SEI markets tax-exempt, money market mutual funds.

SEI Corp. has given birth to its own fund family targeted toward retail investors after more than three years of playing stepparent to the propriety mutual funds of banks.

With the launch of ProVantage Funds, SEI, an investment-services firm, is now marketing retail mutual funds under its own name. However, the funds will be managed by outside advisers.

The ProVantage Fund family offers three intermediate maturity tax-exempt funds and two money market funds. The intermediate funds consist of a national fund, and funds for Pennsylvania and Massachusetts. There are also national and California money market funds.

The ProVantage Funds actually are a new class of shares for existing SEI institutional mutual funds, said Dennis J. McGonigle, senior vice president of mutual funds for SEI.

The institutional funds are no-load products for which investors do not pay a sales fee to purchases shares of the fund.
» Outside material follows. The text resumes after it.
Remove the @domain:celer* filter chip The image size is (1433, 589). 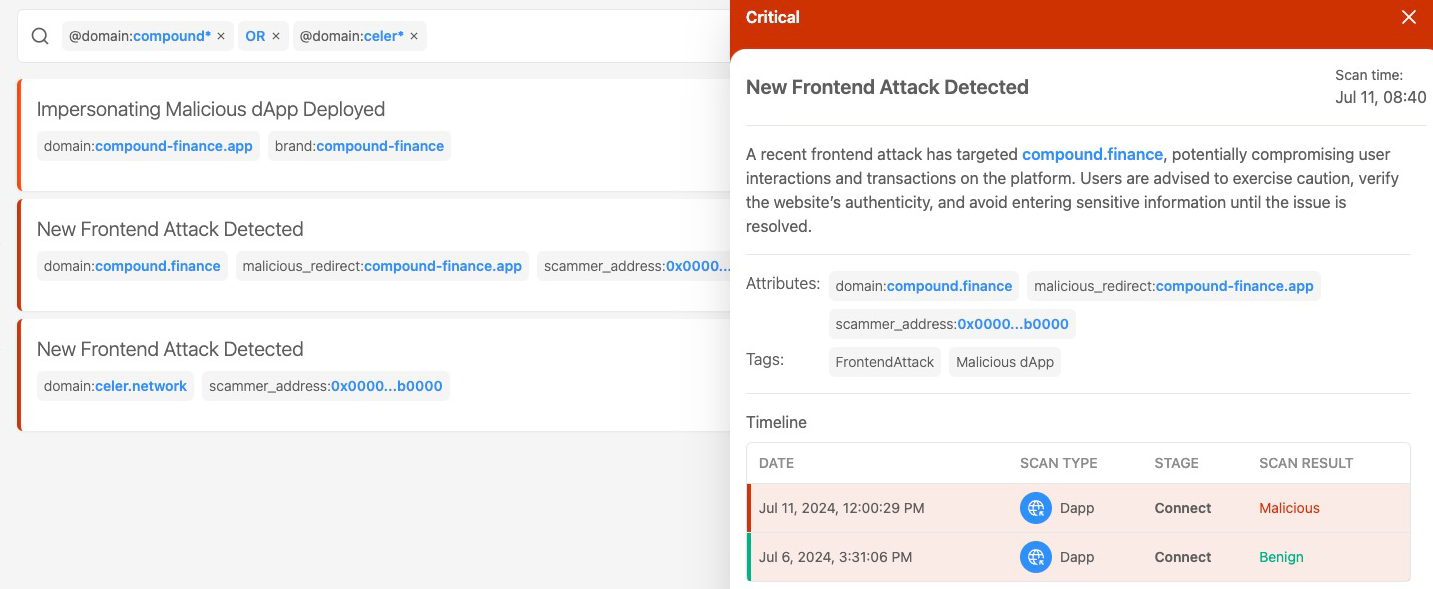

However, for the ProVantage Funds, investors will be assessed a front-end load, making the funds the first offered by SEI to assess a sales fee, McGonigle said.

The ProVantage Funds include fixed-income, equity, and money market offerings, and will be sold through financial intermediaries, such as banks and financial planners.

Officials at SEI, which is based in Wayne, Pa., said they created the fund family to meet the needs of a wider range of investors, particularly those with less to invest.

"Over the years, we've had a lot of requests for products that would meet the needs of people other than high-net-worth investors," said Bert Dalby, marketing manager for ProVantage.

"What's critical now in terms of timing is that non-bank marketers have become aware of the needs of this group," said Richard E. Lieb, president of SEI Investment Services.

Convinced that there is a "huge need" for top quality funds, SEI decided that "limiting ourselves to the high end of the market wasn't the right thing to do right now," Dalby said.

As a mutual fund sponsor that administers more than $37 billion in assets, SEI has helped client banks establish and operate mutual fund families since 1981. The company has been offering its own institutional mutual funds for slightly more than three years.

In creating its retail offerings, SEI is "packaging investment solutions," especially for smaller clients who do not have proprietary funds that meet all of their customers' requirements, Lieb said.

The firm's larger clients, which include Banc One Corp., SunTrust Banks, Midlantic Corp., and United Jersey Banks, do not need SEI's mutual funds, Lieb said. So SEI is gearing its products primarily toward small and medium-sized banks.

Lieb worries that some clients may think their territory is being invaded by the new funds. "We believe it's a mistake for banks to say: ~You're competing with us,'" he said. "They are still thinking they're selling CDs."

Nonbank mutual fund providers, such as Fidelity and Merrill Lynch, are their real competition, Lieb said.

Initially, SEI's family includes eight of its 30 institutional-class funds. Fees for the funds range from no-load for money market funds to 5% for equity funds.

More funds are planned for the future. "As we better understand the needs of our clients we'll try to offer integrated and packaged solutions," Lieb said.

For example, ProVantage's marketing manager anticipates introducing additional tax-free products within a year.

The company may add more single-state funds and possibly a fund with a maturity that falls in between that of its intermediate funds, which have average maturities of three to ten years and its money market funds, which have a maximum maturity of no more than 90 days, McGonigle said.

The firm is also considering whether to launch a long-term municipal bond fund, he added.

Kalen Holliday is a reporter with the American Banker, a sister publication of The Bond Buyer, Sharon R. King contributed to this article.